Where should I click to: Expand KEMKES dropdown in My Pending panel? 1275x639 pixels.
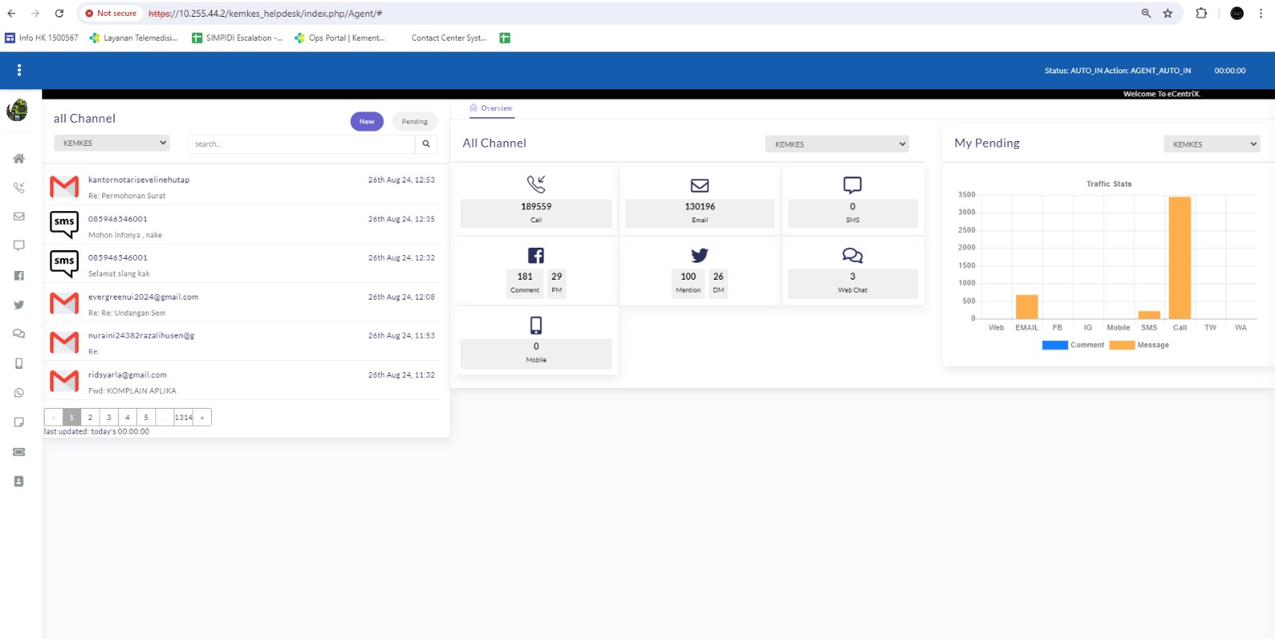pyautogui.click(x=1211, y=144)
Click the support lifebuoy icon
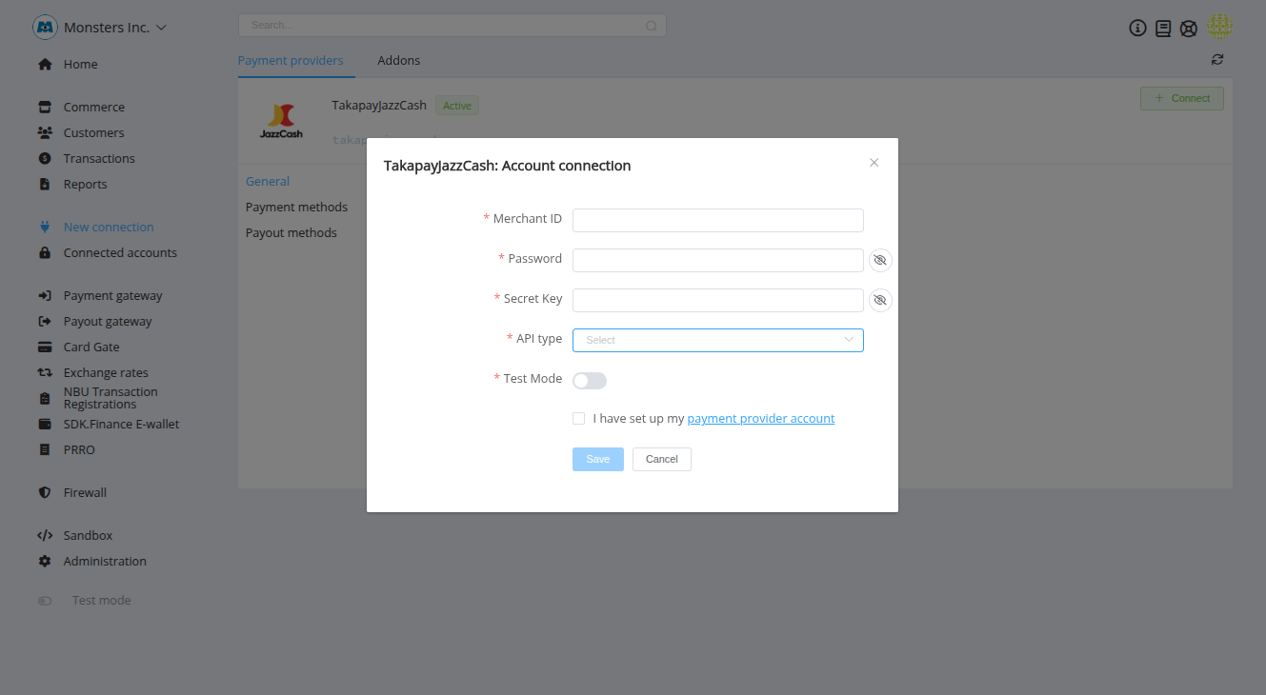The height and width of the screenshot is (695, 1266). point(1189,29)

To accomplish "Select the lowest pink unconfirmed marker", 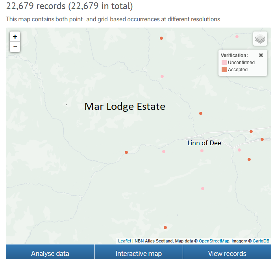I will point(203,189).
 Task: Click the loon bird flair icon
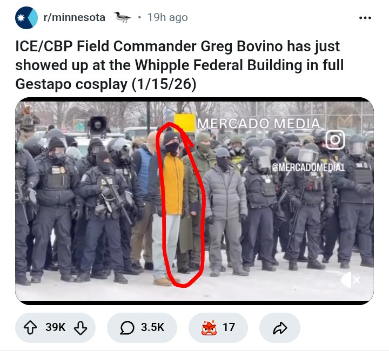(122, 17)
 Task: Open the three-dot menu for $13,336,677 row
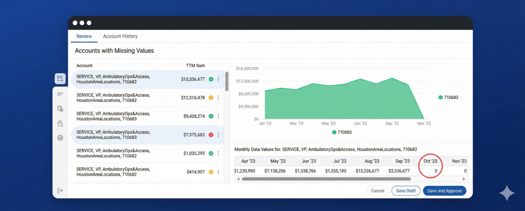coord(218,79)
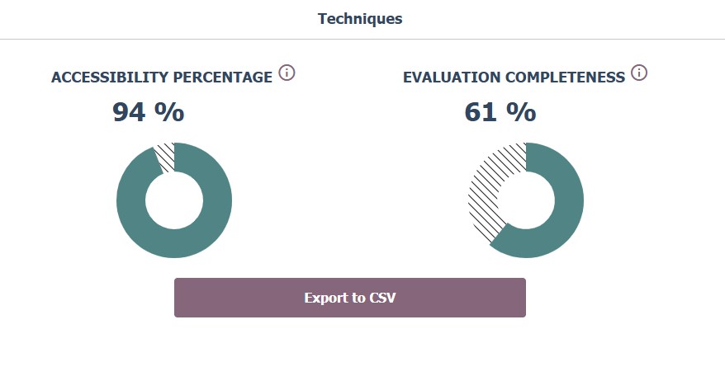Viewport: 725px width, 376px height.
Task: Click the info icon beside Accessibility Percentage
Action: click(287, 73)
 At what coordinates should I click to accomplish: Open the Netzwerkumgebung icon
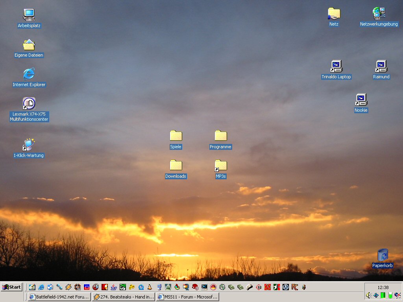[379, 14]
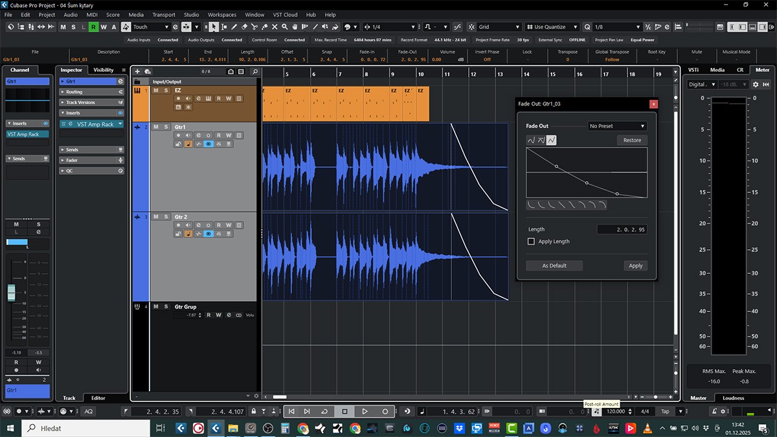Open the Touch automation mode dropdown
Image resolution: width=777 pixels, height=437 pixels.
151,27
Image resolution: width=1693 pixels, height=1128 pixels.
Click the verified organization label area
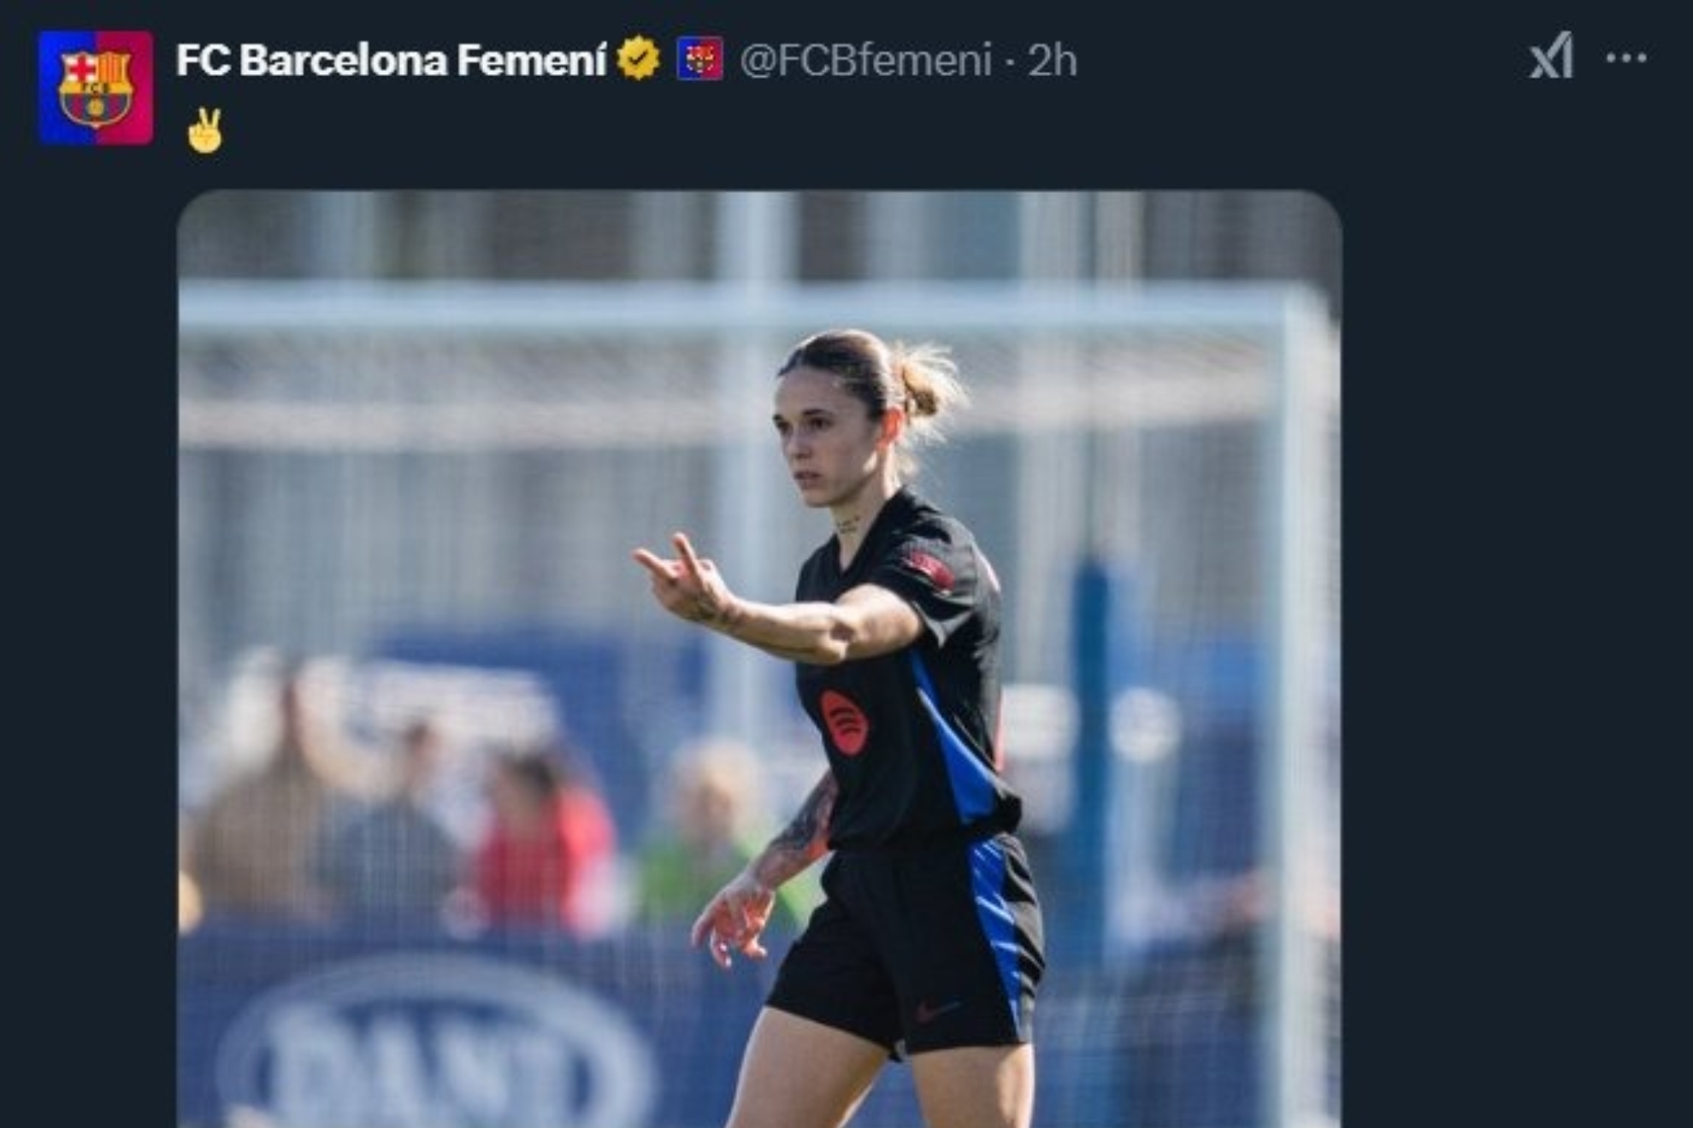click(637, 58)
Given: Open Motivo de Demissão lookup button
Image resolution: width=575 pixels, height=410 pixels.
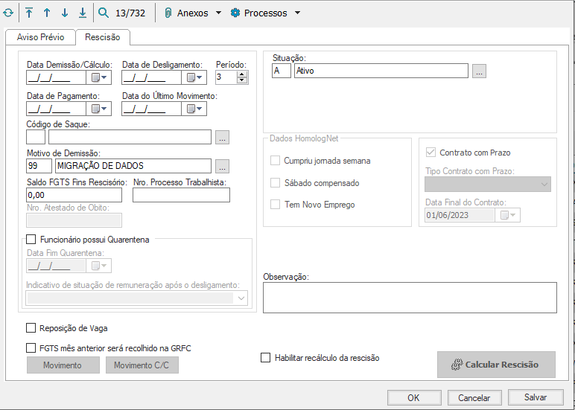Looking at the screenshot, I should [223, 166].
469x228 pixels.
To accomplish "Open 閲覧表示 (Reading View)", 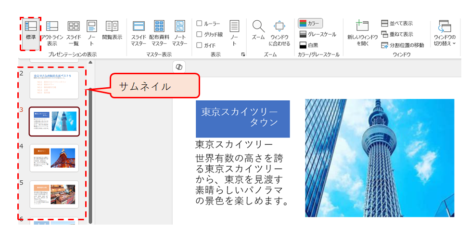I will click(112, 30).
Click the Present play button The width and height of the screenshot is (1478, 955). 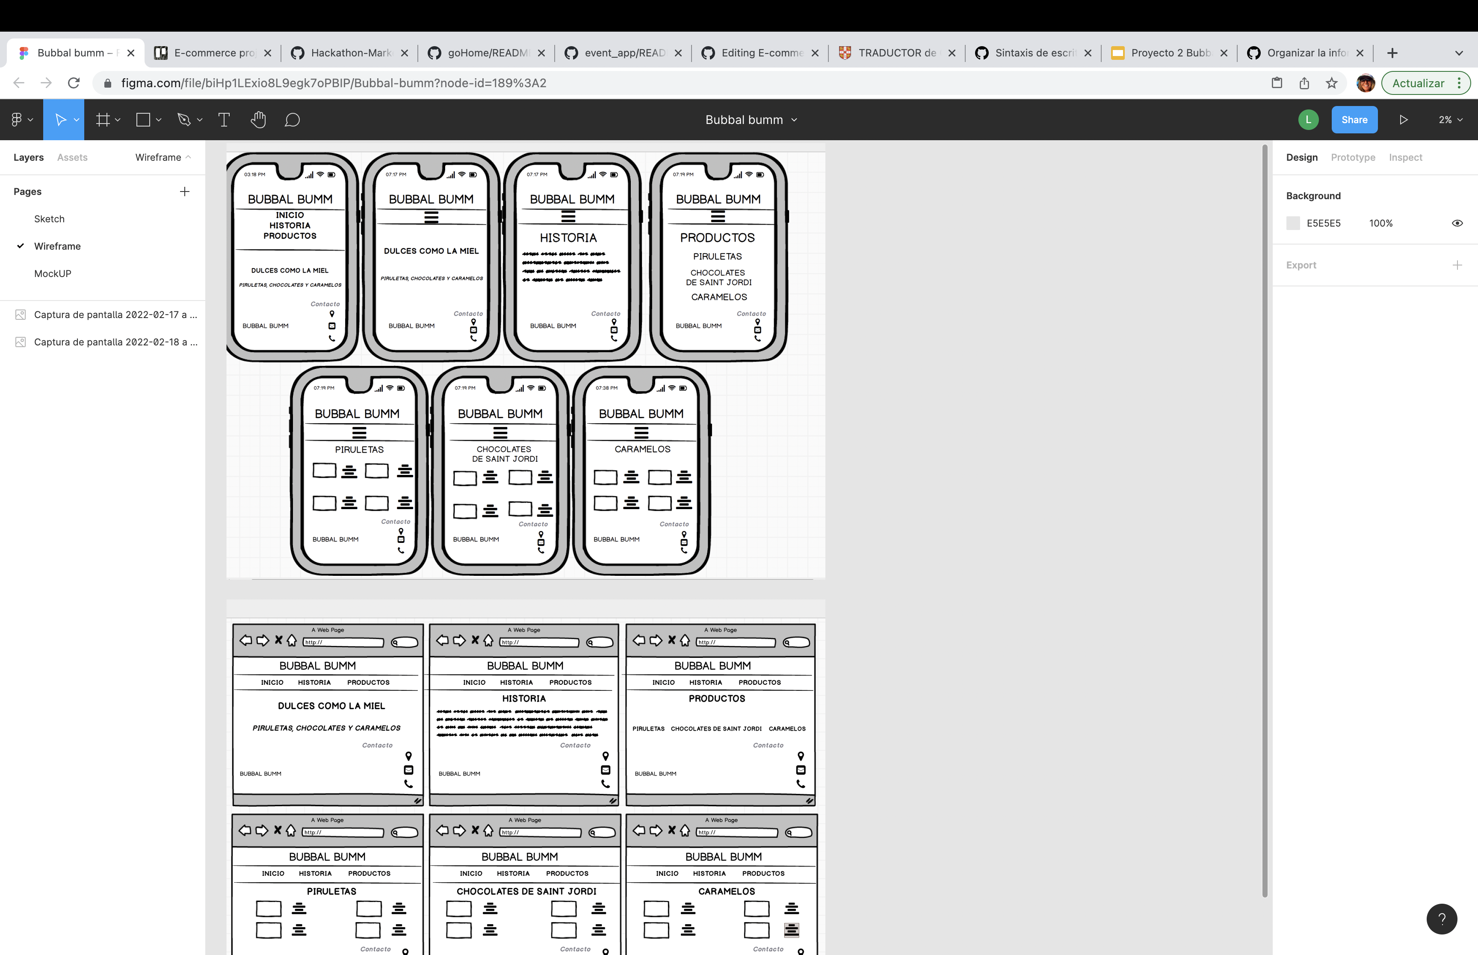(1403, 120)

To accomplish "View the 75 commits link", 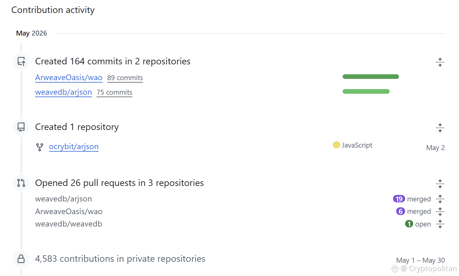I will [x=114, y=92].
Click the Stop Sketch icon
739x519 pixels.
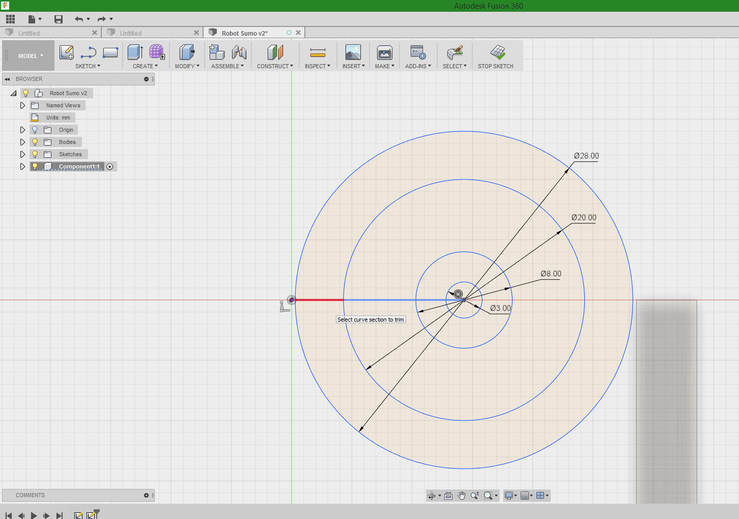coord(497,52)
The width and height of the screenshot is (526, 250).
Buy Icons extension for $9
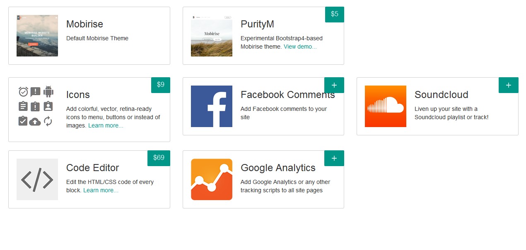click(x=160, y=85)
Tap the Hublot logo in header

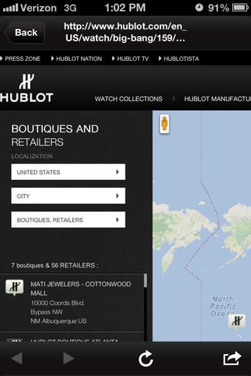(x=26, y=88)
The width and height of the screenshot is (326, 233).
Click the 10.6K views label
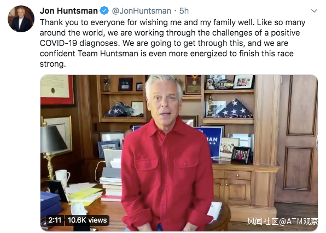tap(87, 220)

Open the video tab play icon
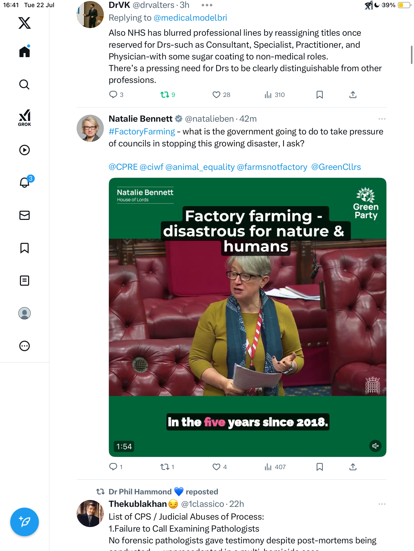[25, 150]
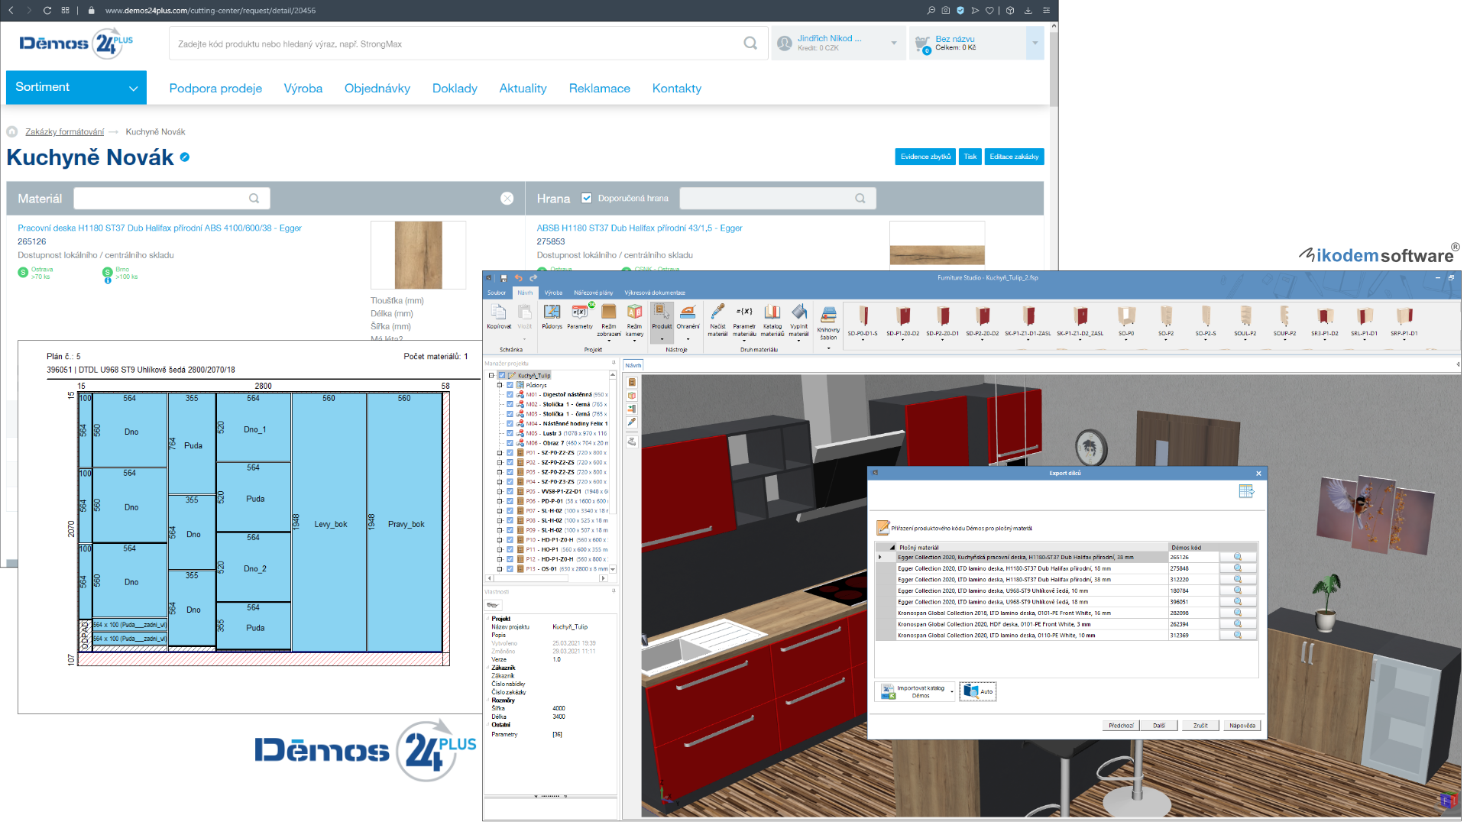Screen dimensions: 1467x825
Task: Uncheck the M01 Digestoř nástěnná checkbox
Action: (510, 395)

※

Which lines in the items above contain the word "resolution"? Copy each of those lines in full.

- [Solution for this exercise]
Image resolution: width=777 pixels, height=437 pixels.
Image resolution: width=1693 pixels, height=1128 pixels.
Image resolution: width=575 pixels, height=410 pixels.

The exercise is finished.